Okay, everyone's mad at me now. And that's okay. I put myself out there. I was honest about my ignorance, my bias, and my fear, which is more than I can say about most other people (presidents included). And maybe my honesty will compel others (you?) to reevaluate the "truths" they (you?) assume are self-evident. It's taken me four years, but I finally understand what "Make America Great Again" means. What would it take for our country to be great? Accountability. That's it. If every man, woman, and child did everything possible to give back to our country, we WOULD be great.
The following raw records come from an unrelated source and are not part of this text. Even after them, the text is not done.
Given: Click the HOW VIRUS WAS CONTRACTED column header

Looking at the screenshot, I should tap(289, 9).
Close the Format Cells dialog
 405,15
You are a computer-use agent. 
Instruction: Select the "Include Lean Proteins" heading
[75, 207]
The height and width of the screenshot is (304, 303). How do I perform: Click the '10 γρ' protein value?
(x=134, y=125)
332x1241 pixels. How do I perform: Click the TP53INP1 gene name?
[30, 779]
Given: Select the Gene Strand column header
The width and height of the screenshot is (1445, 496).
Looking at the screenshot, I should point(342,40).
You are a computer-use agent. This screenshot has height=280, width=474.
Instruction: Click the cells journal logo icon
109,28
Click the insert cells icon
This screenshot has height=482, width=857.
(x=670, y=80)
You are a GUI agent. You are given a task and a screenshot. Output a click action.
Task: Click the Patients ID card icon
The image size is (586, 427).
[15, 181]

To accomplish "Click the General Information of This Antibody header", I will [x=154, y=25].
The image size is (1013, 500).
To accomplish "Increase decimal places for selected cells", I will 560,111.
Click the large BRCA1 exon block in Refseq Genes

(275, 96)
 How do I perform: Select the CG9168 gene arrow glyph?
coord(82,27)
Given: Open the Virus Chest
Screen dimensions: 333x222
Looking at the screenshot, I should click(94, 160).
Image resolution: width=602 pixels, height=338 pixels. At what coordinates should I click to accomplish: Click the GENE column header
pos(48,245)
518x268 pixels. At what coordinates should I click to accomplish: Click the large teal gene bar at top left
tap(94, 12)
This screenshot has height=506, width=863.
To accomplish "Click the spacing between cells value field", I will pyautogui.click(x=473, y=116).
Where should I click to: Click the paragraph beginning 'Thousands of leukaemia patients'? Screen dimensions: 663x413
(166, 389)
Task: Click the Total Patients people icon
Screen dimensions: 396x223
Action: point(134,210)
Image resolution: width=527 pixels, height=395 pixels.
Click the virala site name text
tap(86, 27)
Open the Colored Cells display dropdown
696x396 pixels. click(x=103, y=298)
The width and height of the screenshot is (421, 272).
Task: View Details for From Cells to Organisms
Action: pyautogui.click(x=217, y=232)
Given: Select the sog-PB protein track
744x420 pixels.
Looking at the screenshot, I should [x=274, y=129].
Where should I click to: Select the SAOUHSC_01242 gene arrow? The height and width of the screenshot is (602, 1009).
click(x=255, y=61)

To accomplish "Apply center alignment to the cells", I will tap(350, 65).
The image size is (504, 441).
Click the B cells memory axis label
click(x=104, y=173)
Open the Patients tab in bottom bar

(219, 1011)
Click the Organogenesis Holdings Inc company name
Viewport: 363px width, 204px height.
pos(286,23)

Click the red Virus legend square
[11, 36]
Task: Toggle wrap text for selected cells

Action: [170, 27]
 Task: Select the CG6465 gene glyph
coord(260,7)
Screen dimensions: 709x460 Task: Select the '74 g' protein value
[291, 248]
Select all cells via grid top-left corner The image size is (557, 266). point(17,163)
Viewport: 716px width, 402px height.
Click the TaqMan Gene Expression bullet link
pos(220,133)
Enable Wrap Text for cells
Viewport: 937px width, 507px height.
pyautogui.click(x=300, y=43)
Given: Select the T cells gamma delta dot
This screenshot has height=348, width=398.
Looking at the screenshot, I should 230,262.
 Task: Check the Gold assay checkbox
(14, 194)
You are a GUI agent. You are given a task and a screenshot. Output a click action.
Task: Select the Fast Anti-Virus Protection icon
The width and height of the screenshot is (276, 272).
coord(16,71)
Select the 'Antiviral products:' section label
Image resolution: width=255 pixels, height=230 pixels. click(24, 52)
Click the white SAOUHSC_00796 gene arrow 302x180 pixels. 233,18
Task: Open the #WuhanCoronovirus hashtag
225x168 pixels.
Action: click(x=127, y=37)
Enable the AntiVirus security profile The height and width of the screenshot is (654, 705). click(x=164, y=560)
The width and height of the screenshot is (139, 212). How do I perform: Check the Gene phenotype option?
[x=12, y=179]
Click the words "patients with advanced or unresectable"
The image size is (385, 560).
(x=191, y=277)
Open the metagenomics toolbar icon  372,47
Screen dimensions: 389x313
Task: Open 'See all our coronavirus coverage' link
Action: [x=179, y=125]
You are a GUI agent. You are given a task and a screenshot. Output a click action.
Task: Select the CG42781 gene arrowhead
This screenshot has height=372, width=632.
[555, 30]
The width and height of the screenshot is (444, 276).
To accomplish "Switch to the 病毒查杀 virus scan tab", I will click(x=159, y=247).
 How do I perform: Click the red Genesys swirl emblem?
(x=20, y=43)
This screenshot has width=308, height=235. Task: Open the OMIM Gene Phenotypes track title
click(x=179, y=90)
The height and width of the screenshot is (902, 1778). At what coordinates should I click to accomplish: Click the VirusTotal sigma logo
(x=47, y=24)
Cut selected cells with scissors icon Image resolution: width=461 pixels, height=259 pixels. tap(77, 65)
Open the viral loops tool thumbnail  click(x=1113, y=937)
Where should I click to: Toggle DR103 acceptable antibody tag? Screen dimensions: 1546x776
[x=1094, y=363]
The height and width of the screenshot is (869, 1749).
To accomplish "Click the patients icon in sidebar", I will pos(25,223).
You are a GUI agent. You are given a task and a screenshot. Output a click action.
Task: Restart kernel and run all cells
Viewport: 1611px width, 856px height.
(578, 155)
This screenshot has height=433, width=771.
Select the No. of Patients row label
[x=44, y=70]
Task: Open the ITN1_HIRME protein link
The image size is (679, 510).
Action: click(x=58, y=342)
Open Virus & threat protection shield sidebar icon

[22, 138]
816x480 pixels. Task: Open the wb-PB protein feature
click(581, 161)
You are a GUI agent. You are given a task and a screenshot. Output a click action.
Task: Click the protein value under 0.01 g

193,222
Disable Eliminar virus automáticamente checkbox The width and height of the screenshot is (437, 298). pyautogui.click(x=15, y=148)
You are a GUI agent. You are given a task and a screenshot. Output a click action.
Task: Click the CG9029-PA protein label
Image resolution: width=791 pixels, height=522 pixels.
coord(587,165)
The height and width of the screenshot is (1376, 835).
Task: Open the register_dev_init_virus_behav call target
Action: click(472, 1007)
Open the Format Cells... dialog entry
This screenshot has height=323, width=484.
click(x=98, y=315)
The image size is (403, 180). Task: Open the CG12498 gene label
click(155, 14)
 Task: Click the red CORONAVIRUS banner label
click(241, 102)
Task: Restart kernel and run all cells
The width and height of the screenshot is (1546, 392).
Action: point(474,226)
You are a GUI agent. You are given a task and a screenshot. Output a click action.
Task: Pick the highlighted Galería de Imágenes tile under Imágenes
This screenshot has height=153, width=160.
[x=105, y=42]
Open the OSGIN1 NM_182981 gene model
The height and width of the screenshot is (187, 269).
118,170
If we worked hard to repair crumbling buildings, if we painted breathtaking murals, if we learned classical philosophy and used it shape our thoughts, if we refused to blame someone else for our unhappiness, if we did everything in our INDIVIDUAL power to contribute to the greater whole, if we truly loved our neighbors and gave them the shirt off of our back regardless of their political leanings… THAT would make us great. Right now, we're all so divided. We're all so afraid and easily manipulated. I've chosen to put my time and energy into things "smaller" than politics, but that doesn't mean I don't care about the future of my country. Quite the opposite, in fact. And hopefully, when I'm dead and gone, my tombstone won't read, "The guy who didn't vote in the 2020 presidential election."